松尾スズキの名作『マシーン日記』が来春、大根仁の演出で上演される。主演は、関ジャニ∞の横山裕。
Bunkamuraシアターコクーン芸術監督である松尾スズキが話題のクリエイターたちを指名し、過去の松尾作品を新演出で甦らせるシリーズの第2弾。指名されたのは『モテキ』などを送り出した映画監督で映像ディレクターの大根仁。大根は、ドラマ「演技者。」(03年)で一度『マシーン日記』の演出を手掛けている。
演出にあたって、大根は「長く仕事を続けていて、いまだに肩の凝りが取れない仕事っていうのがあるんですが、『マシーン日記』のドラマ版はその筆頭というか。松尾さんの頭の中に入る作業は本当に過酷なことでした。今回お声がけいただいて、一度解体して再構築した経験のあるこの作品だったらできるんじゃないかと思いました」。
大根が主人公のミチオ役に選んだのが横山。最近のドラマを見て、「芝居がいいな、仕事したい」と引っかかっていたという。
横山は本作について「すごいです。ぶっ飛んでる。松尾さんのこの作品から、人を惹きつけるエネルギーをとても感じています。数々の映像を手掛けられてきた大根さんが、演出家として 舞台でどう攻めるのか楽しみです」。
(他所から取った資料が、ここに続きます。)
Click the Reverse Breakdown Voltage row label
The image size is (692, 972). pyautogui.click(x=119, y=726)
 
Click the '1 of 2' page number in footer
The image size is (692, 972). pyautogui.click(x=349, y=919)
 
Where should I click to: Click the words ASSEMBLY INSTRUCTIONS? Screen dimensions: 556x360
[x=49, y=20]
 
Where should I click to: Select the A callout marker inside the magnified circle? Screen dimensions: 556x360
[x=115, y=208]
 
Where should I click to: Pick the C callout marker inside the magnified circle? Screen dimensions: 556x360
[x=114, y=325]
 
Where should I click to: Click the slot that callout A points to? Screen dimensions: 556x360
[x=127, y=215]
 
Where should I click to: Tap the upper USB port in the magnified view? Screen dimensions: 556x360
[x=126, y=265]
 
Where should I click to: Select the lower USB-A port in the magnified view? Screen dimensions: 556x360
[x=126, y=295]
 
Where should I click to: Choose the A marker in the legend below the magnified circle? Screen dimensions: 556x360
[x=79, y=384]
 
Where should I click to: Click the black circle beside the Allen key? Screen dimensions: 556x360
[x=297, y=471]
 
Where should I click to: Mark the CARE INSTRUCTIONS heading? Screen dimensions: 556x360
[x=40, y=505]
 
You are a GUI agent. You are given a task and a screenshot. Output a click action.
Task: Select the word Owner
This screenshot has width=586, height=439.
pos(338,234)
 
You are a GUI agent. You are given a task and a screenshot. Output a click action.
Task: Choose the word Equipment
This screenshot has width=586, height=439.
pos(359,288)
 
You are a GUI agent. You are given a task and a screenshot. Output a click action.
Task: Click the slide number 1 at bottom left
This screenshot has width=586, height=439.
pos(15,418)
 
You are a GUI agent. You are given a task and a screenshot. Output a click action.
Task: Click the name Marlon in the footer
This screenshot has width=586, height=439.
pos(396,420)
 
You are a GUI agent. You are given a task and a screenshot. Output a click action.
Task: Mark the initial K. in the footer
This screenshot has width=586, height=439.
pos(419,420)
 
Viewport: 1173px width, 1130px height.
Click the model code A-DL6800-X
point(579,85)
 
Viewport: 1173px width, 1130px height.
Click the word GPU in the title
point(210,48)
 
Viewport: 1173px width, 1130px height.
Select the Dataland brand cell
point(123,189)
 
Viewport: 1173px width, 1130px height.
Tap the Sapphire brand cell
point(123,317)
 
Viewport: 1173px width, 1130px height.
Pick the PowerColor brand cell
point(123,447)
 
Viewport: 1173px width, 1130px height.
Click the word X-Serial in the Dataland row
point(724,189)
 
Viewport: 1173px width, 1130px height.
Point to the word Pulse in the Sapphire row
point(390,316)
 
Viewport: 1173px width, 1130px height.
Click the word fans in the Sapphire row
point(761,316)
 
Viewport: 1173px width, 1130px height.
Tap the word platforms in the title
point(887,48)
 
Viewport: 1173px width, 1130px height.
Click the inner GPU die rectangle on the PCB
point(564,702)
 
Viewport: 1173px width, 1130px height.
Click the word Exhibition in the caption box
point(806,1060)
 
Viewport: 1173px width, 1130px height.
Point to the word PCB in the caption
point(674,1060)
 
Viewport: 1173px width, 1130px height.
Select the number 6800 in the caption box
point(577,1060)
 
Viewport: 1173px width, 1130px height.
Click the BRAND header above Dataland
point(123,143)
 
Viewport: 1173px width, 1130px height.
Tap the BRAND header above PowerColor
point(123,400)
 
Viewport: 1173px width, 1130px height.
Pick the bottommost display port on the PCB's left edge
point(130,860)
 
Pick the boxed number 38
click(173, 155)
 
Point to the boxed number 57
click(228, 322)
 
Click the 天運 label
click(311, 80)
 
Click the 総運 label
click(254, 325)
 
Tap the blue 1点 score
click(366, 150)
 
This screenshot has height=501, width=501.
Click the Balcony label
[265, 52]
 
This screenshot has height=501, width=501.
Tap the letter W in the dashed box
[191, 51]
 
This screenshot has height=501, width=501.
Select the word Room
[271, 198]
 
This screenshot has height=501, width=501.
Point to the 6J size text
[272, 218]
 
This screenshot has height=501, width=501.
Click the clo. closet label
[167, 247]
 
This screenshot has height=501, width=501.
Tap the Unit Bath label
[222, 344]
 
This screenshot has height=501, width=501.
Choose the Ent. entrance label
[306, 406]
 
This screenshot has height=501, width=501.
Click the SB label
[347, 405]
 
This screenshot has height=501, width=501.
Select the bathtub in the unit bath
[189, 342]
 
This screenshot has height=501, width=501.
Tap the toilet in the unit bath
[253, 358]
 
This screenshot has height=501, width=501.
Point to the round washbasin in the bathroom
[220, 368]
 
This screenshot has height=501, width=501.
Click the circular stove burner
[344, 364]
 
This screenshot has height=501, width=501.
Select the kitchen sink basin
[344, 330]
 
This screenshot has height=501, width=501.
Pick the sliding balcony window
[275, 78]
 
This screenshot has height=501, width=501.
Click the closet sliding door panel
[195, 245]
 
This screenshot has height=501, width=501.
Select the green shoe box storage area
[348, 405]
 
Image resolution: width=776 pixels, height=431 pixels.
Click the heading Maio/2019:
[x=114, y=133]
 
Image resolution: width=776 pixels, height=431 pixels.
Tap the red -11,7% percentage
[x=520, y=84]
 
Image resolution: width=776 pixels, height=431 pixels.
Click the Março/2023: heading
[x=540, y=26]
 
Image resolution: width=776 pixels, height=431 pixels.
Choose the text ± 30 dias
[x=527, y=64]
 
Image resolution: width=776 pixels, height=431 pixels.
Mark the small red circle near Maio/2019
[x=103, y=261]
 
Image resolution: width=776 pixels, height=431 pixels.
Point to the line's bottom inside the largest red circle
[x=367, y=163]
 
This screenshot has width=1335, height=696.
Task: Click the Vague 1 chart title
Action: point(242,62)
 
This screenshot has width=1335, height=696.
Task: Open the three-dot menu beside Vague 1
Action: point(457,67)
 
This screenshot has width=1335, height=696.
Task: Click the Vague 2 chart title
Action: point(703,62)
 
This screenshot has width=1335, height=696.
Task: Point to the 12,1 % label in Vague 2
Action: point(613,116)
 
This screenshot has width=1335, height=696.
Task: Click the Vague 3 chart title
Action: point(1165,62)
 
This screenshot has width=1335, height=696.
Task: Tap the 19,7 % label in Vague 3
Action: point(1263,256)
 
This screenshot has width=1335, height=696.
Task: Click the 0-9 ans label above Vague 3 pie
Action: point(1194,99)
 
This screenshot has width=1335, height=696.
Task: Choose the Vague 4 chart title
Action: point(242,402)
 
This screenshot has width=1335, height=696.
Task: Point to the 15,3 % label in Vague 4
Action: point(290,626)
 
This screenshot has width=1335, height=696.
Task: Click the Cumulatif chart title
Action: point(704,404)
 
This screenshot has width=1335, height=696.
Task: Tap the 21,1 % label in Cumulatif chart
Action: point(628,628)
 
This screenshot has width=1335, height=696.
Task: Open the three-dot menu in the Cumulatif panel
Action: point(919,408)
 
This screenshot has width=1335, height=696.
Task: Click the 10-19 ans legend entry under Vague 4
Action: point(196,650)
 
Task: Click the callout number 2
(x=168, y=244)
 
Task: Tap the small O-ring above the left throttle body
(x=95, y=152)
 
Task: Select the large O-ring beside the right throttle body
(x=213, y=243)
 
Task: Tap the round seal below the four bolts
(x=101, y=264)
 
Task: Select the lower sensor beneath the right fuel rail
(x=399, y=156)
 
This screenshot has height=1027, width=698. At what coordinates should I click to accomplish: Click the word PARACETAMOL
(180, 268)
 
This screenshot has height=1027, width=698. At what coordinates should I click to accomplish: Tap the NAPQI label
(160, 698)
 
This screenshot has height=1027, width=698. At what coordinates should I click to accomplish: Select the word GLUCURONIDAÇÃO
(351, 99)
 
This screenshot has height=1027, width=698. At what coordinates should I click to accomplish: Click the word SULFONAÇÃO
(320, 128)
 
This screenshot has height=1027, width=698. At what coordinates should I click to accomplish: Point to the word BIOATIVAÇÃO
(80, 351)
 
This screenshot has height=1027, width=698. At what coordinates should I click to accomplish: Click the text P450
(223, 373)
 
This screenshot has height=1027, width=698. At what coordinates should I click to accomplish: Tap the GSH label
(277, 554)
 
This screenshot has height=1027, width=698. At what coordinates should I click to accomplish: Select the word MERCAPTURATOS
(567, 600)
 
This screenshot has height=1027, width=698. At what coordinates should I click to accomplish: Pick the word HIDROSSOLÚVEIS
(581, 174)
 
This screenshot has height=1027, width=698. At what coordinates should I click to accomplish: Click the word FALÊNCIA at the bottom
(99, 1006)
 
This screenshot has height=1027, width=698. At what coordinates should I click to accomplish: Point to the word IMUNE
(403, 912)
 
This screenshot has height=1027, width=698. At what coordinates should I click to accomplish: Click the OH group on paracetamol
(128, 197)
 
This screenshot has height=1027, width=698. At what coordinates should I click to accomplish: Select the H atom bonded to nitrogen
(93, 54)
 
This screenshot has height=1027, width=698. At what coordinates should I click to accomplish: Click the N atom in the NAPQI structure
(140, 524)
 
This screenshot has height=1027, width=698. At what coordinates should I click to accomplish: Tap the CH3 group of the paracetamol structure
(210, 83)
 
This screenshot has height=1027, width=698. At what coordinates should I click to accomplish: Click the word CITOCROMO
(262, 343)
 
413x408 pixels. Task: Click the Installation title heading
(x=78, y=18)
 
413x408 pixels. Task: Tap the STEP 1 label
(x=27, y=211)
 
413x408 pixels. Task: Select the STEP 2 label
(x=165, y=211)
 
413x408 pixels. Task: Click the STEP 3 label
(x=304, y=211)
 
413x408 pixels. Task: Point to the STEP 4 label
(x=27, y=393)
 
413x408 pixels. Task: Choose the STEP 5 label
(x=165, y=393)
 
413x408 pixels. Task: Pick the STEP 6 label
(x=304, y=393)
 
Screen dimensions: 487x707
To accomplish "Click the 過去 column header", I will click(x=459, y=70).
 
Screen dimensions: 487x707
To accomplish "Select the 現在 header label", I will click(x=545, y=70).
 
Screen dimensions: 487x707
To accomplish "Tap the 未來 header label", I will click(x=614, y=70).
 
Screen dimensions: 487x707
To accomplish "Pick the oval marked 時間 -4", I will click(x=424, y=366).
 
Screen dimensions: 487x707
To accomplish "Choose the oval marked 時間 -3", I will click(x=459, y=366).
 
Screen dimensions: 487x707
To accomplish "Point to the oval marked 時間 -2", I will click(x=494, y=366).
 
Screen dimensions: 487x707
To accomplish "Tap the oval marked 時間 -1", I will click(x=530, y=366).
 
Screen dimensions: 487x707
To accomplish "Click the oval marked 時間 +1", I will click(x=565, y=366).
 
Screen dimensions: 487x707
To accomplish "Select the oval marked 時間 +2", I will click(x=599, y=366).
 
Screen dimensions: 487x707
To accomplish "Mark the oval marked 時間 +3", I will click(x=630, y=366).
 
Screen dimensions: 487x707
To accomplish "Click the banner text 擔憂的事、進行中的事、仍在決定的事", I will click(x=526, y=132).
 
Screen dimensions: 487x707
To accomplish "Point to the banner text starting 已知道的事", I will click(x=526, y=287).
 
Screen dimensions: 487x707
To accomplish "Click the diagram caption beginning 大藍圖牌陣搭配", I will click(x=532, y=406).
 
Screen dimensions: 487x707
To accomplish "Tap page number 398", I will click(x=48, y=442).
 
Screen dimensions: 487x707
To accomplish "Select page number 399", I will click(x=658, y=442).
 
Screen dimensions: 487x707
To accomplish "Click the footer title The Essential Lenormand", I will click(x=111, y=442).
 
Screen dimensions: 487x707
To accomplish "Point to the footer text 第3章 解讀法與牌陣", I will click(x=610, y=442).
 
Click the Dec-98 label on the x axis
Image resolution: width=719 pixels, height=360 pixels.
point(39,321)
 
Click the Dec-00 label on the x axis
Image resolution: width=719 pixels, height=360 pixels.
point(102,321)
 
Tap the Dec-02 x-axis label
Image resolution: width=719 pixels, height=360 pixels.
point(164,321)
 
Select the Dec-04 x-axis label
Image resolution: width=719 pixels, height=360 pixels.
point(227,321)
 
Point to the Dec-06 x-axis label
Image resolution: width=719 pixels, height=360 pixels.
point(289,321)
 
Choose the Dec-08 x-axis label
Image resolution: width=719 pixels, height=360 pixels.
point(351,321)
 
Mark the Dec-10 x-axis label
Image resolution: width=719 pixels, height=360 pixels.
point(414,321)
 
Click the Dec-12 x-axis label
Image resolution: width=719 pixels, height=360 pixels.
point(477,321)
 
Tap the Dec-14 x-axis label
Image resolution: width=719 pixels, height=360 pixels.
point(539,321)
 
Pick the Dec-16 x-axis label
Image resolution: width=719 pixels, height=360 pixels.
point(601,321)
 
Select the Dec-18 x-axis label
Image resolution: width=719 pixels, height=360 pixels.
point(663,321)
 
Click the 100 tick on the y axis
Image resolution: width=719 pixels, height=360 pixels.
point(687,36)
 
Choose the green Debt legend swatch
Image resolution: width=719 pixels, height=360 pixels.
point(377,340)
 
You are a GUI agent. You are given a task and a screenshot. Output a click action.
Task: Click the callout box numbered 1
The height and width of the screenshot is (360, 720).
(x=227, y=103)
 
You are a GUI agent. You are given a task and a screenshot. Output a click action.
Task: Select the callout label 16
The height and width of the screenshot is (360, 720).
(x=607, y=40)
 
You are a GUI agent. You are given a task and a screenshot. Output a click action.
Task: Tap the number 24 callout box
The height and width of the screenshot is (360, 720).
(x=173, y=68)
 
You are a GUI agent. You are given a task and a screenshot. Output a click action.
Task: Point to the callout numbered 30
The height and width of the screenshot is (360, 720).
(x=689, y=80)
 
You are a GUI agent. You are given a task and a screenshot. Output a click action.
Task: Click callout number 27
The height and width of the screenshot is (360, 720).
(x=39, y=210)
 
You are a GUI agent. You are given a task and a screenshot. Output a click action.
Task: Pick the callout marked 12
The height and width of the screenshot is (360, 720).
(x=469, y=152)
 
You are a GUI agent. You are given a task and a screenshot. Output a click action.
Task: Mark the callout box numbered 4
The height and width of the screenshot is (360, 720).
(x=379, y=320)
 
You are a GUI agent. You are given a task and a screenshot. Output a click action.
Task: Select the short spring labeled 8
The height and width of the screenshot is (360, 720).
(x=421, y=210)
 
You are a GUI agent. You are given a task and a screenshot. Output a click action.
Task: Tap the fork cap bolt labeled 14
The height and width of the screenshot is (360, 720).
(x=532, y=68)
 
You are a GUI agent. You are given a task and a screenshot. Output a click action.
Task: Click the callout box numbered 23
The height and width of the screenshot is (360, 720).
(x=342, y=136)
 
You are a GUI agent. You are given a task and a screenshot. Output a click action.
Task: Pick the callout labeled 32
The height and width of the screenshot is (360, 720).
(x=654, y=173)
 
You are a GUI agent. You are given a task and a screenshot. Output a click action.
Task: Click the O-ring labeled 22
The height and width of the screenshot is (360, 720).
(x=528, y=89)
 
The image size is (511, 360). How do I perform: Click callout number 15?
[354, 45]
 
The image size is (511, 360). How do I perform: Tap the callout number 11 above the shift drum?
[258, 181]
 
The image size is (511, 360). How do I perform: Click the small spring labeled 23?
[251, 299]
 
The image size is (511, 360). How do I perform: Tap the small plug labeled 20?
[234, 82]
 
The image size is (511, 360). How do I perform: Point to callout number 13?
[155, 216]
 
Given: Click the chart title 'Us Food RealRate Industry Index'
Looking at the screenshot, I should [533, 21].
そのうえで「僕は演劇畑の人間ではないですが、積み重ねてきた他の経験を強みにこの作品に挑みたいです。整然としたところに、異物が飛び込んできたとき、パニックのようになるのが面白かったりするじゃゃないですか? そんな予測不可能な感じになれたらと前向きに捉えています」と、やる気だ。
本作は、男女の四角関係を描く、愛憎劇。横山が演じるミチオは電気修理工。小さな町工場を経営する兄のアキトシに、町工場に隣接したプレハブ小屋に、訳あって監禁されている。兄の妻であるサチコはミチオに強姦されたという過去があり、未だ不倫関係にある。そんな中、工場に新しいパート従業員としてサチコの中学時代の担任ケイコがやって来て……。
兄アキトシを大倉孝二、その妻サチコを森川葵、ケイコを秋山菜津子が演じる。
松尾は「演出をお願いした大根くんが「これがいい」と選んだ演目です。キャストが4人だし、わかりやすいからですかね。彼はこの作品をドラマ化してくれたことがあるので、この芝居に流れる狂気みたいなものは、身体に落とし込んであると期待しています。横山さんの色気、大倉さんのギャグセン、秋山さんの説得力!あとは、森川さんが舞台でのたうちまわる姿が楽しみです。出だしの部分は再演するたび変わるので、アレンジを頭を悩ませているところです。ぜひ、演劇を、生の舞台を、楽しんでいただければと思います」とコメントしている。
東京公演は、2021年2月3~27日、Bunkamuraシアターコクーンで。京都公演は同3月5~15日で、ロームシアター京都 メインホールにて上演する。